# What's this fungus among us?



## mzgarden (Mar 16, 2012)

These popped up in several places and I'm not having luck identifying them on the internet.
Any suggestions would be appreciated. They are growing in the grass. First pic is a close up of one 'mound' that is in the second pick. Second pick shows a collection and the feet of my 3 y/o DGD might give perspective as to size. Thank you.


----------



## ShannonR (Nov 28, 2012)

In the grass? Hmmm, idk.

If it were growing on stumps or wood I would guess a honey mushroom species


----------



## ShannonR (Nov 28, 2012)

Can you get pics if the stem and gills?


----------



## Bearfootfarm (Jul 13, 2006)

These are similar:

http://prairiewood.blogspot.com/2010/10/on-mushroom-trail.html


And these are also:

http://porkpienews.blogspot.com/2009/11/norfolk-pies.html


----------



## Wolf mom (Mar 8, 2005)

I'll be watching this as I also have these growing in my lawn. Actually, I now have 3 different kinds currently growing.


----------



## sisterpine (May 9, 2004)

Holy Hannah! They appear to be aliens of some type...perhaps from Planet Mushroomamoungus or maybe one of their moons. Please use extreme caution when removing so the spores do not get loose. Those are nasty looking.


----------



## tinknal (May 21, 2004)

Honey Mushrooms. Edible, I've heard various opinions on taste and quality.


----------



## mzgarden (Mar 16, 2012)

Interesting. I'm going to watch to see if they reappear this year.


----------



## goodatit (May 1, 2013)

honey mushrooms


----------



## tinknal (May 21, 2004)

mzgarden said:


> Interesting. I'm going to watch to see if they reappear this year.
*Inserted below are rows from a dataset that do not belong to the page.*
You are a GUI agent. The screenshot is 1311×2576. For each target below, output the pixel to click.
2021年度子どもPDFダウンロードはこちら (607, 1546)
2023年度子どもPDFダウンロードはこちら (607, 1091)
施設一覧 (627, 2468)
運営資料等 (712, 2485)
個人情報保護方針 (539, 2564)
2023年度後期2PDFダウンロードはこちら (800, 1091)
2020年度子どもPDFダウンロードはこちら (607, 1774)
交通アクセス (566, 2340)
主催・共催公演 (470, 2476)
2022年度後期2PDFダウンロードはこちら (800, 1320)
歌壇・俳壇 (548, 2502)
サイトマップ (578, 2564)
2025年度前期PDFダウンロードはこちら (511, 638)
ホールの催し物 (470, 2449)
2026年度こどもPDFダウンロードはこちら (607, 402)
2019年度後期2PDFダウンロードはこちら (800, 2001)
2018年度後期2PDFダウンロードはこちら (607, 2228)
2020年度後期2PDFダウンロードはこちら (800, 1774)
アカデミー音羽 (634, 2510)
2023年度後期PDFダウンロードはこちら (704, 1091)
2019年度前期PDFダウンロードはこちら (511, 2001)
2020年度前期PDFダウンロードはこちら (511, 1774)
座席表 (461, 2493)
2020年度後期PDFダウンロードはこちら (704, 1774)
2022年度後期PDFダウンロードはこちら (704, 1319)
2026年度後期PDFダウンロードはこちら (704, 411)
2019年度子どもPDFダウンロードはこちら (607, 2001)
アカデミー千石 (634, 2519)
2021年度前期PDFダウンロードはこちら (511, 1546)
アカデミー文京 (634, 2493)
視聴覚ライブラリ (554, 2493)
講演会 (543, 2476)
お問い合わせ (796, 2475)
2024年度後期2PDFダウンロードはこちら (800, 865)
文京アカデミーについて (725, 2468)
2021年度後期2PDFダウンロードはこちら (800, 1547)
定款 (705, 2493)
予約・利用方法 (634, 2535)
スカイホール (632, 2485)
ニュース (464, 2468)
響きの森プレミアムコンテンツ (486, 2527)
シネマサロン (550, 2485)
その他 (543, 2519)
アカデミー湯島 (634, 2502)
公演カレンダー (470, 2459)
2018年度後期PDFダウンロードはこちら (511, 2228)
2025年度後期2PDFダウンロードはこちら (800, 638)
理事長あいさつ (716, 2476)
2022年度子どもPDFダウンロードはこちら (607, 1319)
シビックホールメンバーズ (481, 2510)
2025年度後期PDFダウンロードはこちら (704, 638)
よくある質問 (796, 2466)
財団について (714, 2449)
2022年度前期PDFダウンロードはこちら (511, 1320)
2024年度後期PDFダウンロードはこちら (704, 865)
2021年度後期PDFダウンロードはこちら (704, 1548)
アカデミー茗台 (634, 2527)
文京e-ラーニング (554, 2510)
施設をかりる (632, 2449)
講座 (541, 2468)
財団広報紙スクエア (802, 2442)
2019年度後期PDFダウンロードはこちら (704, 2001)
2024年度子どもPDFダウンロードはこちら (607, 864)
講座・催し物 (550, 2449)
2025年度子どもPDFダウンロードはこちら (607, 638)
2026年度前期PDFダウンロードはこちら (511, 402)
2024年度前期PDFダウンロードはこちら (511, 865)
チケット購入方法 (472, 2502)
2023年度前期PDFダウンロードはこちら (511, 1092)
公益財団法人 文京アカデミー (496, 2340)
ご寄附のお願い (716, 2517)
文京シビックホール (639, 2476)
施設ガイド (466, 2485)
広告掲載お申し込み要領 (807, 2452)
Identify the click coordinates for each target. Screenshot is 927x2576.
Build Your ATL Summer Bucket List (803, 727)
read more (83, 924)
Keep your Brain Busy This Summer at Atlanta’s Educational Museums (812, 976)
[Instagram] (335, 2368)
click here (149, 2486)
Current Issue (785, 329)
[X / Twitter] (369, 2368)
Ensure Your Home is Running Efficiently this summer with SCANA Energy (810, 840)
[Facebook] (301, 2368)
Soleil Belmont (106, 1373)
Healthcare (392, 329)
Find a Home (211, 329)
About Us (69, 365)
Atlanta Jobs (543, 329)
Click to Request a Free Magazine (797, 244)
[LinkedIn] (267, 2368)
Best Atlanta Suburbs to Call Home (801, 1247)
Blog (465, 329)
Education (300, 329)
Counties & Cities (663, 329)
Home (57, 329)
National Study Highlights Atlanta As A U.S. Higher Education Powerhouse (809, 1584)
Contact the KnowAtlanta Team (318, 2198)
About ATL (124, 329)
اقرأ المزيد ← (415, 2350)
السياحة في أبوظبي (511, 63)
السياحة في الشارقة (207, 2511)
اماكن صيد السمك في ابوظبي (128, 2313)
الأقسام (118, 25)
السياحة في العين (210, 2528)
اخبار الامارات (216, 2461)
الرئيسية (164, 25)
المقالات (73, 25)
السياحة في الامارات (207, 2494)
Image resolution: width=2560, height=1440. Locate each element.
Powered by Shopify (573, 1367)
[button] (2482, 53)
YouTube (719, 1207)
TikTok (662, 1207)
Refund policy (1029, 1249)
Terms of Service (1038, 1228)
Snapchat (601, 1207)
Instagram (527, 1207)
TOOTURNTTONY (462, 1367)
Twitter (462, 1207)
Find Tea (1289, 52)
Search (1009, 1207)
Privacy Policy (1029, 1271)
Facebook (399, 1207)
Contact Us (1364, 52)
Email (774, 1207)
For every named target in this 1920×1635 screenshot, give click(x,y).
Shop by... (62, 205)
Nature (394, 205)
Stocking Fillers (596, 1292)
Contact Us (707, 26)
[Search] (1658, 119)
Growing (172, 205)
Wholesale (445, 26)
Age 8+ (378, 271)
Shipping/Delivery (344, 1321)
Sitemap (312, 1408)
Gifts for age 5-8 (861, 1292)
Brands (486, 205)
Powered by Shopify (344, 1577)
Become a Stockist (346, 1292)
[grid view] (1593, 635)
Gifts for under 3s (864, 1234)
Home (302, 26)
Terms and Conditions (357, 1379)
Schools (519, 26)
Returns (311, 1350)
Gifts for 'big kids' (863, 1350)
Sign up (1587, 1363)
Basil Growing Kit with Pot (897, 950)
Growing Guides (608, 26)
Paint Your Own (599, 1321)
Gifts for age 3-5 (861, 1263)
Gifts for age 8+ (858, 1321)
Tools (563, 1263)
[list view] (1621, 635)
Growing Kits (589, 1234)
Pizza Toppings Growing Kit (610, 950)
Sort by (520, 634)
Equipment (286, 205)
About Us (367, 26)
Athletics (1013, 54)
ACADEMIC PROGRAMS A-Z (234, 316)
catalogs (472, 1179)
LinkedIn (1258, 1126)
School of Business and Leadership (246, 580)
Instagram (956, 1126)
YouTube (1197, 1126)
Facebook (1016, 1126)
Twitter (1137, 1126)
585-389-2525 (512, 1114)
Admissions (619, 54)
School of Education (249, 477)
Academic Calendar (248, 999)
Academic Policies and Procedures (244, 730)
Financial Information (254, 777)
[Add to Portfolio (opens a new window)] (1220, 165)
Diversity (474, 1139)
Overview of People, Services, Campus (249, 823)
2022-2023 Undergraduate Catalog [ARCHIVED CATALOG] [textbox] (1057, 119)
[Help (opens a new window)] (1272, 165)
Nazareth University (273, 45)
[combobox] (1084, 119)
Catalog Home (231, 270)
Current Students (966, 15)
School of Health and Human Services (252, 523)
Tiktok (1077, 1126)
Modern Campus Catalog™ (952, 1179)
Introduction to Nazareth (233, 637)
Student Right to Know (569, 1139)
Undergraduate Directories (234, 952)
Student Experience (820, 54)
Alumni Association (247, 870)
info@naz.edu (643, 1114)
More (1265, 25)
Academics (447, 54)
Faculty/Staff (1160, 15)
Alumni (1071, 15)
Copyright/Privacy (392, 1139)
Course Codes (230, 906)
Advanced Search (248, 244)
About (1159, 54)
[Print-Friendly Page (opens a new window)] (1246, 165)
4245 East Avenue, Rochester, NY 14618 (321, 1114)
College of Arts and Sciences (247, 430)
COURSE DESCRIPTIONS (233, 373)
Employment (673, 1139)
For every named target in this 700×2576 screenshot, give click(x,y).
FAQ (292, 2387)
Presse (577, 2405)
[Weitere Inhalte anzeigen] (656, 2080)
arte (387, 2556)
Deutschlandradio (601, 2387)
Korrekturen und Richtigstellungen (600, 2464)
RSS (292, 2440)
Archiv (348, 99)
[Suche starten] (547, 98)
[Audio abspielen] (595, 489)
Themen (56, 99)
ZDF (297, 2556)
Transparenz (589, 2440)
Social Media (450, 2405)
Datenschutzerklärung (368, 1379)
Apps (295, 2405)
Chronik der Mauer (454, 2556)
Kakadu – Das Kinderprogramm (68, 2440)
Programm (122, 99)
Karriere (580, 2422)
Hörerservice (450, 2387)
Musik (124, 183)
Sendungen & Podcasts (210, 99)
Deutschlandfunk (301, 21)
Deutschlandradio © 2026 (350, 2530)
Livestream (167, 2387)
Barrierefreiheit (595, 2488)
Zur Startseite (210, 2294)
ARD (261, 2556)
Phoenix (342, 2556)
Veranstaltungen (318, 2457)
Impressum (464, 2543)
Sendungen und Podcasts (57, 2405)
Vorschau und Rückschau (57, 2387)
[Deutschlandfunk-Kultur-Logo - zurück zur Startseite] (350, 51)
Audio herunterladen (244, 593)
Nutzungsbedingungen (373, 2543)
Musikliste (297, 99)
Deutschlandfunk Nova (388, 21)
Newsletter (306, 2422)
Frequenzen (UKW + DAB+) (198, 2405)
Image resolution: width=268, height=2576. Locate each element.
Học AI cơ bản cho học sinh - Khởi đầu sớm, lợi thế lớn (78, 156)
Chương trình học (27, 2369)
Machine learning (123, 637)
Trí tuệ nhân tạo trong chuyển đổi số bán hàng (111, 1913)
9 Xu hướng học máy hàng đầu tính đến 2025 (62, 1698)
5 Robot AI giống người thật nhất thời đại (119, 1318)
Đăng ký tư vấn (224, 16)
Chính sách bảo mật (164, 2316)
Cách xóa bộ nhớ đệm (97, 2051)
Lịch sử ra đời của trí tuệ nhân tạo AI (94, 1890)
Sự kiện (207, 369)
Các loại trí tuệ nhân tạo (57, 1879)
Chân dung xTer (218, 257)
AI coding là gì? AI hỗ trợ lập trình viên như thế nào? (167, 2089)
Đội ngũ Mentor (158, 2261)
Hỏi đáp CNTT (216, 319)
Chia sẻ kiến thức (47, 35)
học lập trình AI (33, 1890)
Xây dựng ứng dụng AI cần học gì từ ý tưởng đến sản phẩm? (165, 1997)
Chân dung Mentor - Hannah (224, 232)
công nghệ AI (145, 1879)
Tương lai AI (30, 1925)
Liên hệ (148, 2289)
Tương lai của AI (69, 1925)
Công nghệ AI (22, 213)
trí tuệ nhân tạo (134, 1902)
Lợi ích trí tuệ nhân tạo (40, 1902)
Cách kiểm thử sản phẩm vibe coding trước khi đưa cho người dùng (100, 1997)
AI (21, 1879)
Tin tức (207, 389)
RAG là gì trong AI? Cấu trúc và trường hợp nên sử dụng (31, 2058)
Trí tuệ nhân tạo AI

They will, unless you have a drought. Interesting fact; a Honey Mushroom in Oregon is considered the largest living organism on earth. It's mycilium covers about 15000 acres!


----------



## ShannonR (Nov 28, 2012)

Honey mushrooms (genus Armillaria) are considered a parasitic mushroom. Meaning, they grow on wood that is dead or dying. Often, the fungus will kill trees that weren't in perfect health to begin with.

My first guess on these the OP took pics of, is honey mushroom. But unless they are growing on stumps or wood buried in the ground, they are unlikely to be what we think.


----------